Immunological and psychosocial aspects further complicate management. Immunosuppressive therapy post-transplant increases the risk of infection, particularly in children already prone to recurrent urinary tract infections. Close coordination with infectious disease specialists is necessary to develop prophylactic strategies. Psychosocial challenges, including caregiver fatigue, chronic hospitalizations, and emotional distress, are common in families of children with PBS and renal failure. Access to psychological support and social services is essential to help families cope with the long-term demands of care.

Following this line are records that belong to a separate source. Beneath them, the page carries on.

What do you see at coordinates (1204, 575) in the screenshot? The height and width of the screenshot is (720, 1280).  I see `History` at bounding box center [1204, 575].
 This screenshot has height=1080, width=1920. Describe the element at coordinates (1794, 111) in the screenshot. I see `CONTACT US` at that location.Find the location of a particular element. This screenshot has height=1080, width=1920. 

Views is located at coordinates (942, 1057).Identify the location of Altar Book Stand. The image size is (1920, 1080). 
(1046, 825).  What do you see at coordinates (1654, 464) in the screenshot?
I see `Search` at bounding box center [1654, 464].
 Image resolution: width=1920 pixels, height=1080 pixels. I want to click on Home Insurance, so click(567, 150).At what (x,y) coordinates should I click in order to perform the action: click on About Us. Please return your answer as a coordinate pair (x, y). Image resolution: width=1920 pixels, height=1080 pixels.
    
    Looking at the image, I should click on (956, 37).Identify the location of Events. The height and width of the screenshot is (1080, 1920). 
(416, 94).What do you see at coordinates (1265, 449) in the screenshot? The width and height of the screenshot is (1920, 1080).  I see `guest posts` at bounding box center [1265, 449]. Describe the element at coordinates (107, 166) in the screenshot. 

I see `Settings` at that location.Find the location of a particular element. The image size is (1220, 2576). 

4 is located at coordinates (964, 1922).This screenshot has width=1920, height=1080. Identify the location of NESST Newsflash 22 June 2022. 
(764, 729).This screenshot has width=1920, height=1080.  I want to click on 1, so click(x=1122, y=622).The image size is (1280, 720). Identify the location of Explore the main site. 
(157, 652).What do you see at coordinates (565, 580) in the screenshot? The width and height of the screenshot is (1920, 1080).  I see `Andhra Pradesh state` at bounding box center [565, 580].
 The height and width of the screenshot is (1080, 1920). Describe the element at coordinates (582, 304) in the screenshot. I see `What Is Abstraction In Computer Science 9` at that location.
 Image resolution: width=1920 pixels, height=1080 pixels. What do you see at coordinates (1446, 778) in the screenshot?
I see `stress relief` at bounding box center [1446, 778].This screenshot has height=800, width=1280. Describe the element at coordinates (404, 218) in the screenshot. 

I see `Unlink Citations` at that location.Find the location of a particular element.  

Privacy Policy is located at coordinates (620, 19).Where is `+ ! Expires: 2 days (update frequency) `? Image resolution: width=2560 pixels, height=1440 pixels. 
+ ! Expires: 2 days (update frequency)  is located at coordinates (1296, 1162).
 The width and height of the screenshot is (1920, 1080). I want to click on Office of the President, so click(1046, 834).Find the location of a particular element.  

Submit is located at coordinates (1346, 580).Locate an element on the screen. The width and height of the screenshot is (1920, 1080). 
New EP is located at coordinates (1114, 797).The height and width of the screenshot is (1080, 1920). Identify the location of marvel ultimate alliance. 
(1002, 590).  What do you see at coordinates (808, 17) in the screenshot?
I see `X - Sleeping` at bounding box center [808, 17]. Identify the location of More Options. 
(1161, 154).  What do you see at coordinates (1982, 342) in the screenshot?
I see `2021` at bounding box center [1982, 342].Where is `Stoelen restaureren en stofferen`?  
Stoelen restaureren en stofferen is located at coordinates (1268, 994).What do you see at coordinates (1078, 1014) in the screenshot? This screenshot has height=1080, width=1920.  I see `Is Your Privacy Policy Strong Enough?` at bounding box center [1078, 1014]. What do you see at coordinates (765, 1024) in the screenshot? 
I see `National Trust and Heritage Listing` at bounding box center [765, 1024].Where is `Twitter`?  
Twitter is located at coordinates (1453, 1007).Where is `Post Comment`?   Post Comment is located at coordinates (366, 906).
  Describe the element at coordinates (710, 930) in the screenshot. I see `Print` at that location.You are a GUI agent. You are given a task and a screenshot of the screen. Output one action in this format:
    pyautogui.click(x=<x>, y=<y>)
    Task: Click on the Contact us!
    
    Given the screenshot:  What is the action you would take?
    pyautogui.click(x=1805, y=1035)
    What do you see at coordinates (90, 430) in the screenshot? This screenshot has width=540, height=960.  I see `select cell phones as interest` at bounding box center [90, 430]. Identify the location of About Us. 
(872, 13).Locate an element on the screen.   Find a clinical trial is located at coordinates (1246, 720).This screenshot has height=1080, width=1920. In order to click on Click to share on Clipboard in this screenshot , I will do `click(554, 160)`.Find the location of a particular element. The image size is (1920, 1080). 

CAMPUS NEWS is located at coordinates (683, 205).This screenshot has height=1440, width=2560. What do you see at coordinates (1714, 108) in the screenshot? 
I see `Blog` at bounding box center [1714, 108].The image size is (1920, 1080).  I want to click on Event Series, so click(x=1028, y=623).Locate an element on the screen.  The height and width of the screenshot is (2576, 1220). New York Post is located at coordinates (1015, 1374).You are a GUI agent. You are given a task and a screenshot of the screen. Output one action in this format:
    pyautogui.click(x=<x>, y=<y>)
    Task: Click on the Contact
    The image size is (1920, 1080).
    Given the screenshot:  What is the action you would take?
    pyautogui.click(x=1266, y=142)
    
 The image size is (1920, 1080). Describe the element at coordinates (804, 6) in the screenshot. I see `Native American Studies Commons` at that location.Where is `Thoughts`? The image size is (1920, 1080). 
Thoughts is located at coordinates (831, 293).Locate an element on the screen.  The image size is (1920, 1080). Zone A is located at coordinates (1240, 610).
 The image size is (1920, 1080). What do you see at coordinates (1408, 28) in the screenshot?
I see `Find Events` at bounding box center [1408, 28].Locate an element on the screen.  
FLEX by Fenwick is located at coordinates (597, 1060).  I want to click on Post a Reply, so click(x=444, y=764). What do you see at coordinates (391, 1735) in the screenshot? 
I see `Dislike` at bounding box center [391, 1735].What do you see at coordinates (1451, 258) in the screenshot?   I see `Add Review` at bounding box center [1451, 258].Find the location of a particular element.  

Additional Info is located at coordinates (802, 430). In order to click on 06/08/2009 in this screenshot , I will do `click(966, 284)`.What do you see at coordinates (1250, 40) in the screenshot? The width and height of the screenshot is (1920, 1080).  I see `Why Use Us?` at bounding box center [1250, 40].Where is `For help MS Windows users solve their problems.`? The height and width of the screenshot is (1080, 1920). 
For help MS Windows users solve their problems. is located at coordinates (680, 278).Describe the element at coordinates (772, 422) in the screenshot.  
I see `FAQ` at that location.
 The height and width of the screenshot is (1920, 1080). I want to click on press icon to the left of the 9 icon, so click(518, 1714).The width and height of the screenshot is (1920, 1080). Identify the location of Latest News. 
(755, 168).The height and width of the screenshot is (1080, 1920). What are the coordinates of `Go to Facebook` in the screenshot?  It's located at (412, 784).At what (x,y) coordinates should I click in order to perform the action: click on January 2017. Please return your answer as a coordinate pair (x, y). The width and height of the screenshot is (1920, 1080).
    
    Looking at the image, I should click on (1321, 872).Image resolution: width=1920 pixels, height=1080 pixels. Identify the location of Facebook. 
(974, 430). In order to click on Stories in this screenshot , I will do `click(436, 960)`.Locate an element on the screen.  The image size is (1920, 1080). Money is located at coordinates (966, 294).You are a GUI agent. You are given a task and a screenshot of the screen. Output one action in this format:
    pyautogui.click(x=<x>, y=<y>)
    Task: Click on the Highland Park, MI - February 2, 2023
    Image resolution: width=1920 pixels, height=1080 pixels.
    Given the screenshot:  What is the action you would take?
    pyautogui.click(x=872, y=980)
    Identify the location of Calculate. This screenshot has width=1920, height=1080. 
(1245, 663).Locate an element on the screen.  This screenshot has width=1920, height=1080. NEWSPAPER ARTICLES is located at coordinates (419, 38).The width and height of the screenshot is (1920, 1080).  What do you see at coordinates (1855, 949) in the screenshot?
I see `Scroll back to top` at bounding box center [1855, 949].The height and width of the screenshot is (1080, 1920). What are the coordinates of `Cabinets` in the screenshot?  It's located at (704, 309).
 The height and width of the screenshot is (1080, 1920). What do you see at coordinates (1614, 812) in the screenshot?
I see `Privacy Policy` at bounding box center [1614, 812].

Long-term follow-up is essential for all PBS patients, particularly those who undergo transplantation. They require ongoing surveillance for graft function, growth parameters, urologic complications, and pubertal development. Male patients with PBS often have impaired fertility due to cryptorchidism and testicular dysgenesis. Hormonal evaluations and fertility counseling may be indicated during adolescence. Additionally, lifelong monitoring for cardiovascular risk factors, including hypertension and dyslipidemia, is necessary due to chronic kidney disease and immunosuppressive therapy.

Conclusion

The management of pediatric prune belly syndrome with renal failure is fraught with clinical and surgical challenges that demand a multidisciplinary, patientcentered approach. Early identification of renal dysfunction, careful urinary tract management, optimization for dialysis and transplant, and comprehensive family support are all vital components of care. As survival improves, attention must also shift toward enhancing quality of life, supporting growth and development, and preparing these children for a healthy transition into adulthood. Continued research and collaboration among centers are needed to establish standardized protocols and improve outcomes for this rare and complex condition.